In scenarios involving fluid dynamics, such as our straw example, atmospheric pressure plays a critical role. When you suck water through the straw, you are effectively reducing the pressure inside the straw. This reduced pressure compared to the constant atmospheric pressure allows the water to rise. Atmospheric pressure is what pushes on the liquid's surface outside the straw, enabling the movement of water based on the created pressure difference.

Understanding atmospheric pressure is crucial because it allows us to use simpler calculations for gauge pressure and helps assess the actual movement of fluids in various contexts.

The fluid pressure formula is central to solving problems like the one presented in the exercise. The formula is described as follows: \[ P = \rho g h \]where:

• \( \rho \) is the fluid density, for water it is about 1000 kg/m³.
• \( g \) is the gravitational pull on the fluid, approximately 9.81 m/s².
• \( h \) is the height of the fluid column, as seen in our example, 1.1 m.
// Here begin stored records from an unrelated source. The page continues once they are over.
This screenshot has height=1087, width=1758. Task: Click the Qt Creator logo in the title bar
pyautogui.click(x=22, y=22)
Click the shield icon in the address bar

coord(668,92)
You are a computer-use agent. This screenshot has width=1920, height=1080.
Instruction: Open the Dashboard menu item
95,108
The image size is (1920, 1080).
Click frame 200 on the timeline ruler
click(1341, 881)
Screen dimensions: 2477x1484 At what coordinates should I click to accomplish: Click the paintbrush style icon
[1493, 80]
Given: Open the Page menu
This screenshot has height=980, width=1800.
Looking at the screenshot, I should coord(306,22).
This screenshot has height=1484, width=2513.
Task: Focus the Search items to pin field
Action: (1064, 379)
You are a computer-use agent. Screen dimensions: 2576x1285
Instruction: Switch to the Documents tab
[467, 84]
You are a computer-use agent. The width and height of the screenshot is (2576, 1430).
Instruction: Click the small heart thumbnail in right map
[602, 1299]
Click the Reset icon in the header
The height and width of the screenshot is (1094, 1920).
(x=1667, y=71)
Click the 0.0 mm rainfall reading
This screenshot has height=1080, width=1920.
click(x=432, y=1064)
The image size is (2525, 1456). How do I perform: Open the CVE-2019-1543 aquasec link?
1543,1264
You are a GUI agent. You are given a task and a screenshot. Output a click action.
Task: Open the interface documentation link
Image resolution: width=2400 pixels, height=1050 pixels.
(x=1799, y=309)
This formula helps us in determining the pressure exerted by a fluid column when it's in a vertical position, such as in a straw.

By applying this equation, one can calculate the absolute pressure that a fluid exerts at the bottom of that column. In the context of the exercise, substituting the known values into the formula gives us the pressure required to maintain a column of water standing at 1.1 m tall. It's essential to grasp this formula, as it simplifies the process of determining pressures in various fluid scenarios.

Learning to use this formula effectively aids in understanding key fluid dynamics concepts, crucial for many real-world applications.